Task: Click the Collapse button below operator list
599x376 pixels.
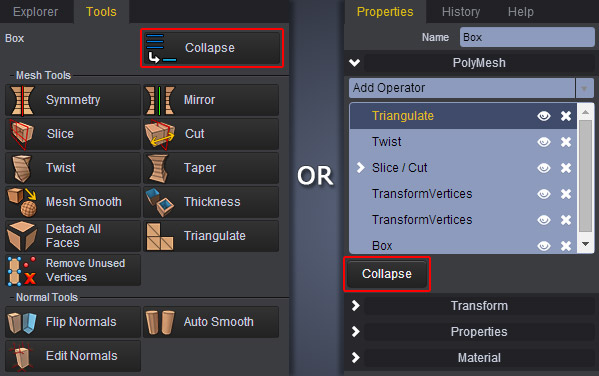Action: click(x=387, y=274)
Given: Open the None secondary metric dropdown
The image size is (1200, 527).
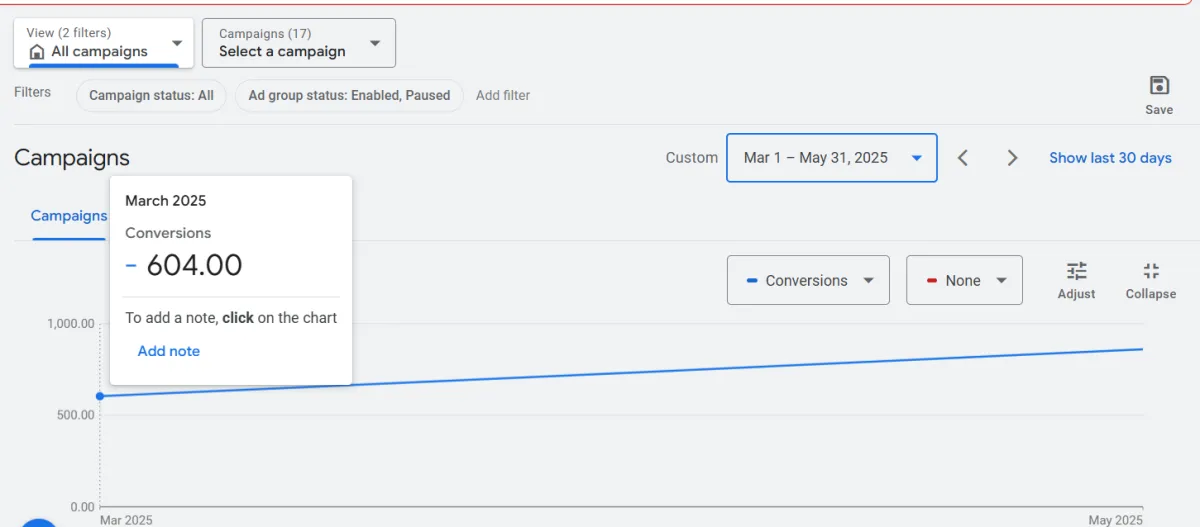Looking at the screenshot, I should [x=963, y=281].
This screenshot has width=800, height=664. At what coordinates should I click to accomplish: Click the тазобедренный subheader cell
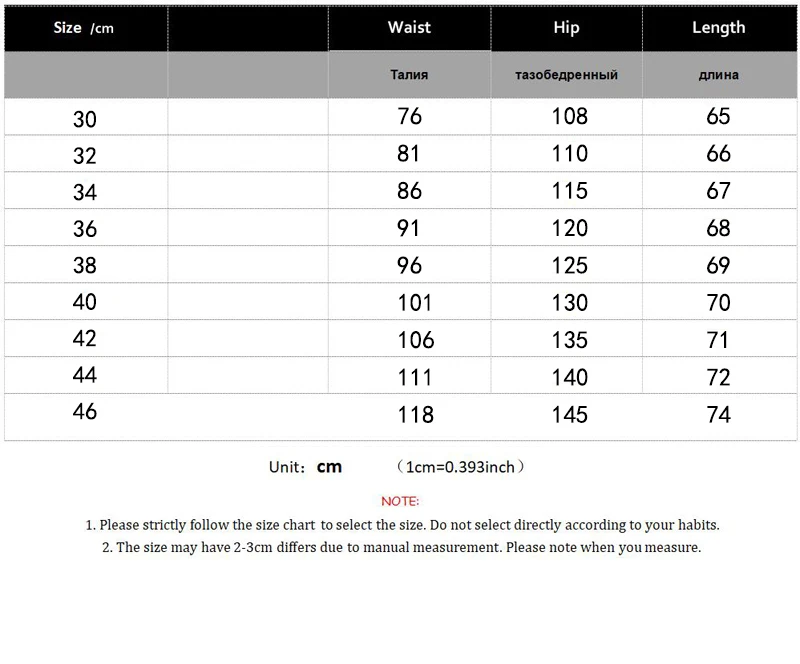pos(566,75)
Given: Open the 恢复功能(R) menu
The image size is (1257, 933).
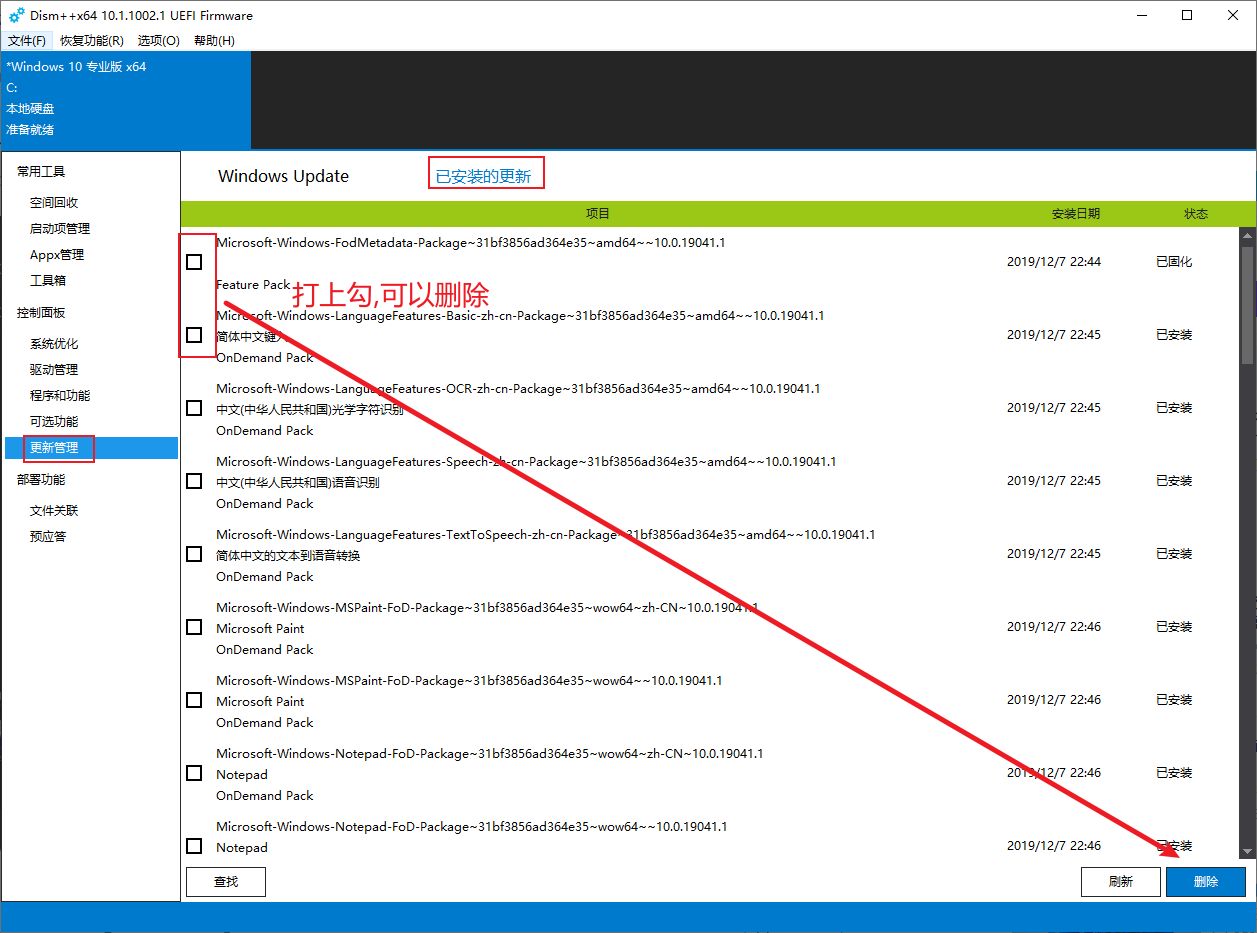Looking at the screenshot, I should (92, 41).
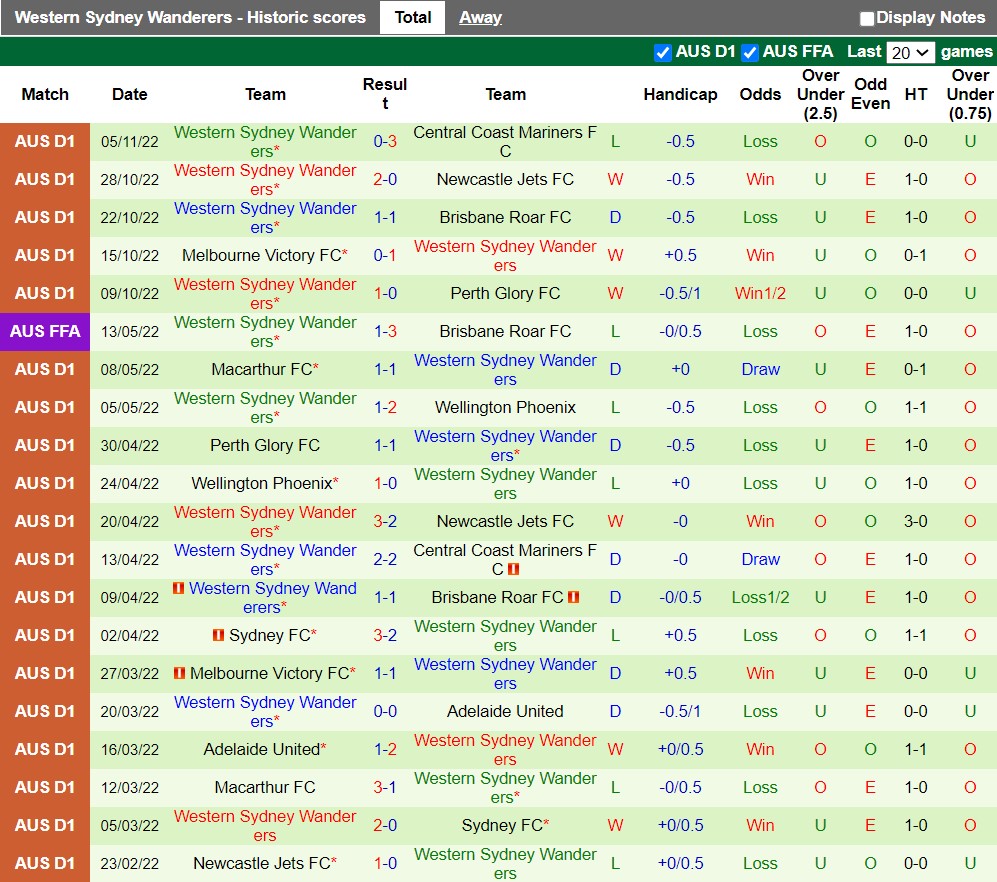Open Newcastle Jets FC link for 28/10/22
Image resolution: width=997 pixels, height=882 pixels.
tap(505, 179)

===============

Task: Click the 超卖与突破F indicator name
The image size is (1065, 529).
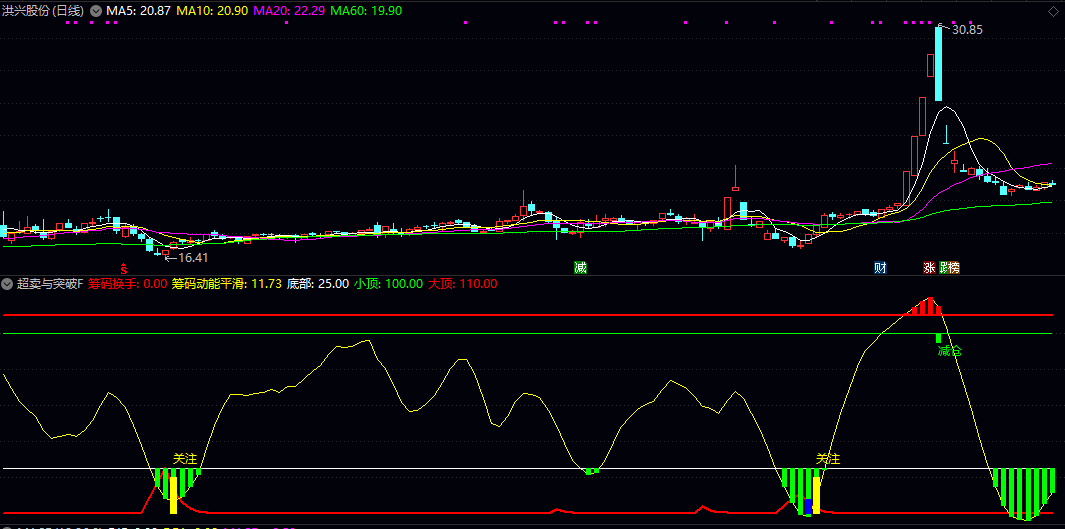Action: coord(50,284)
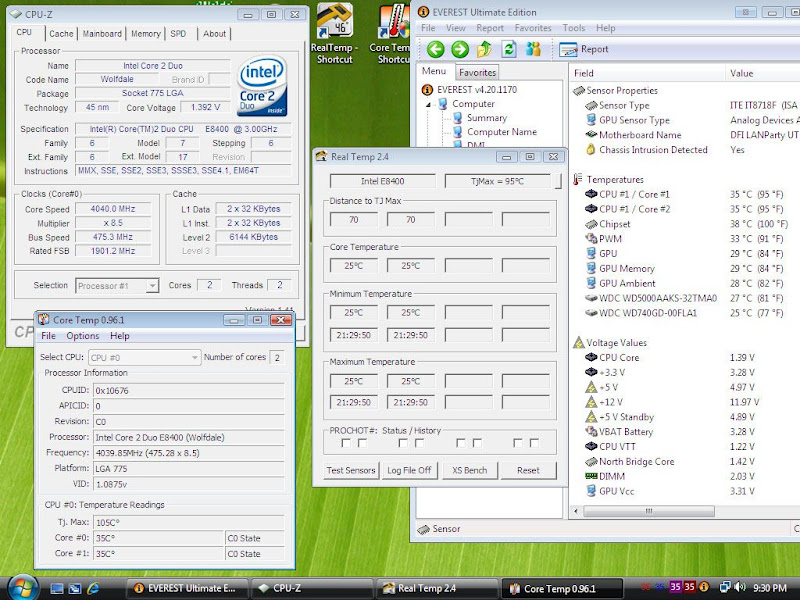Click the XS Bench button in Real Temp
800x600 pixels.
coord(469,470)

===============

### Instructions for the task
Search the listing above for the word "Given", and copy every line that has it.

### Response
Given: Open the None secondary metric dropdown
Given: Open the 恢复功能(R) menu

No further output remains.